** BEGIN Task data **
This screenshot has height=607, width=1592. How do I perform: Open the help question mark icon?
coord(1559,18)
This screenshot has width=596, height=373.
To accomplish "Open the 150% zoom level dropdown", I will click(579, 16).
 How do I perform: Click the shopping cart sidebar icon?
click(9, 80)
** END Task data **
** BEGIN Task data **
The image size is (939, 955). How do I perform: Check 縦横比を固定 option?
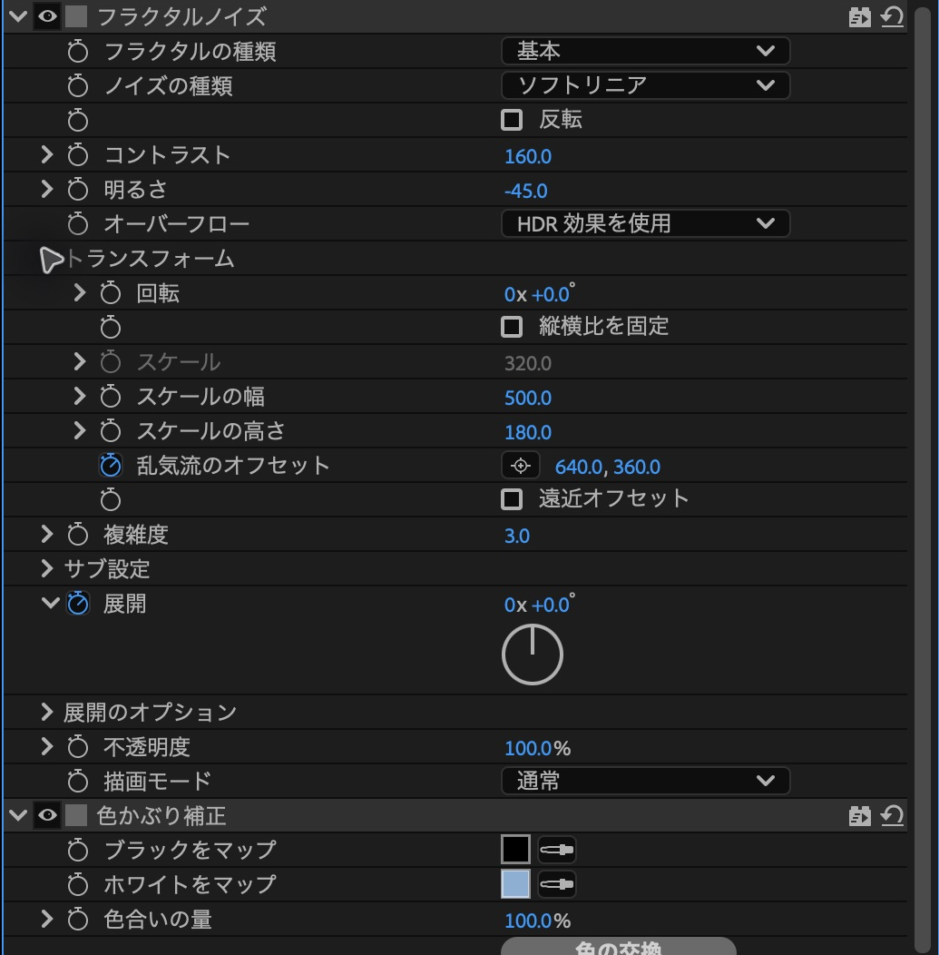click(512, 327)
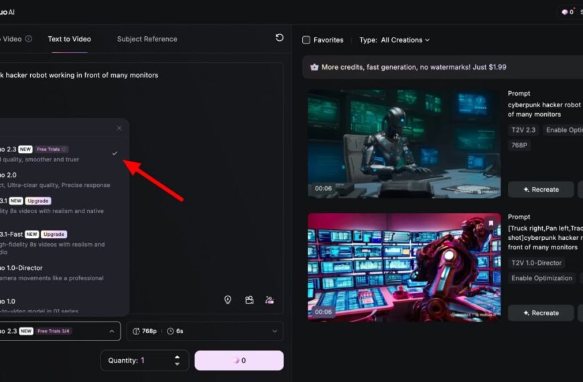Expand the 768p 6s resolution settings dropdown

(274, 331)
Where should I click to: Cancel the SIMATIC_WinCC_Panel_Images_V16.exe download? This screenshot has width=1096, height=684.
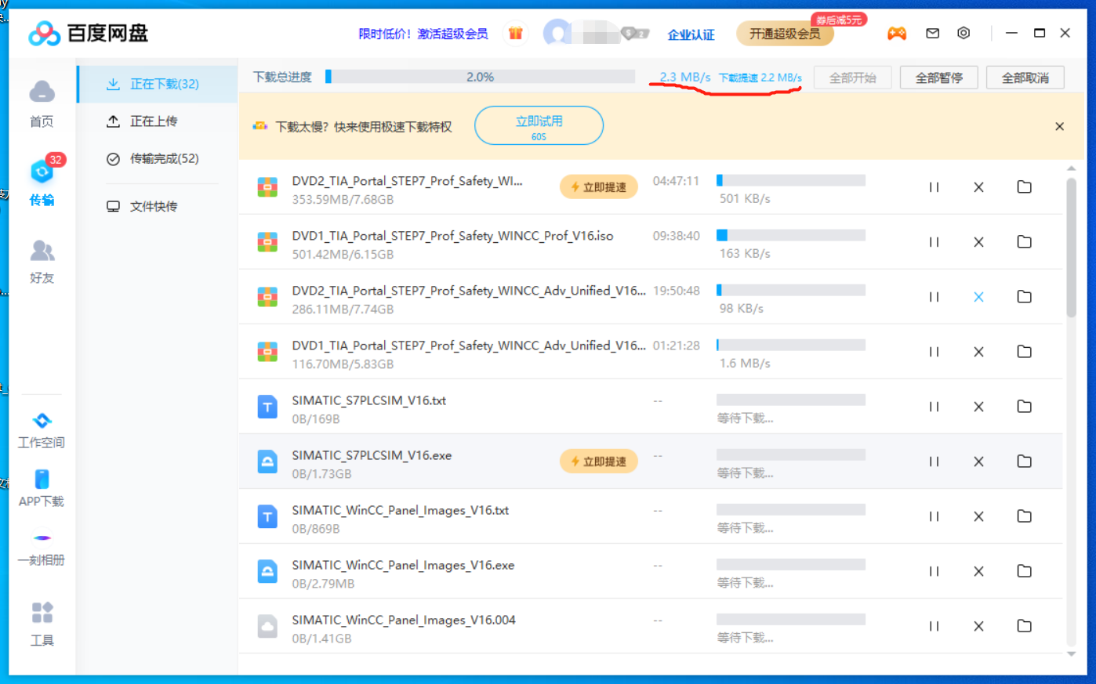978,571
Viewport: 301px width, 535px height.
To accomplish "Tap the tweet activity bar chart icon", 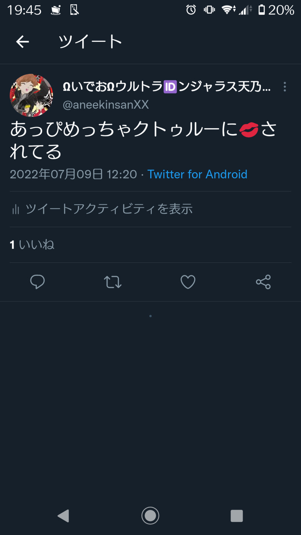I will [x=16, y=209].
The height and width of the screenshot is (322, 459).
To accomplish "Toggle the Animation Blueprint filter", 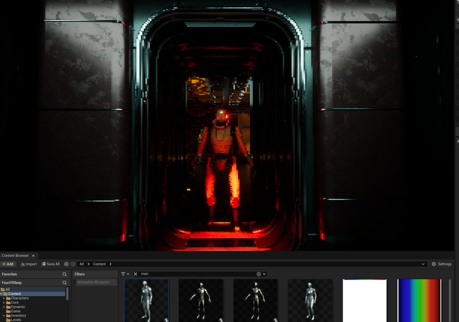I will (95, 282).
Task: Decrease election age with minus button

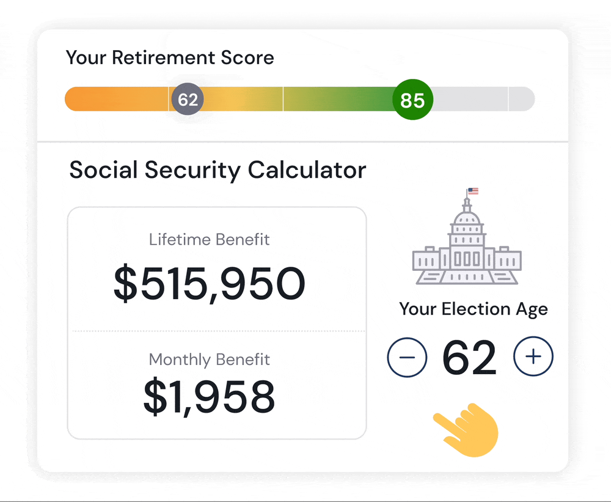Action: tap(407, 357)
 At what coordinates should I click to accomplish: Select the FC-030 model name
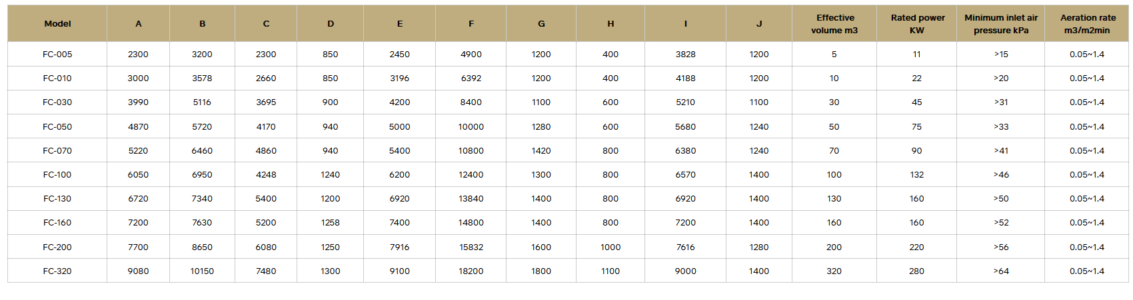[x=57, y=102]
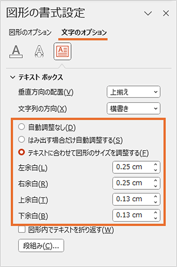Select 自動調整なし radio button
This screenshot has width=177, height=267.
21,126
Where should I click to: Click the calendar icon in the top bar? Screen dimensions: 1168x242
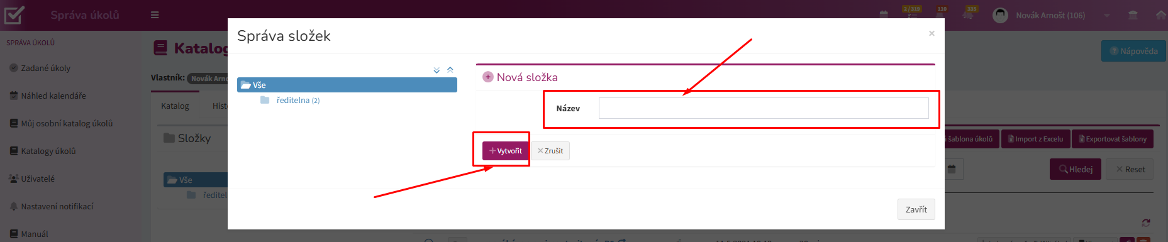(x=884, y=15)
** END Task data **
◆ **Prompt**:
Repeat the lines from the one containing "How do I perform: Click" up to and including the one containing "click(9, 80)", word for word.

◆ **Output**:
 How do I perform: Click the shopping cart sidebar icon?
click(9, 80)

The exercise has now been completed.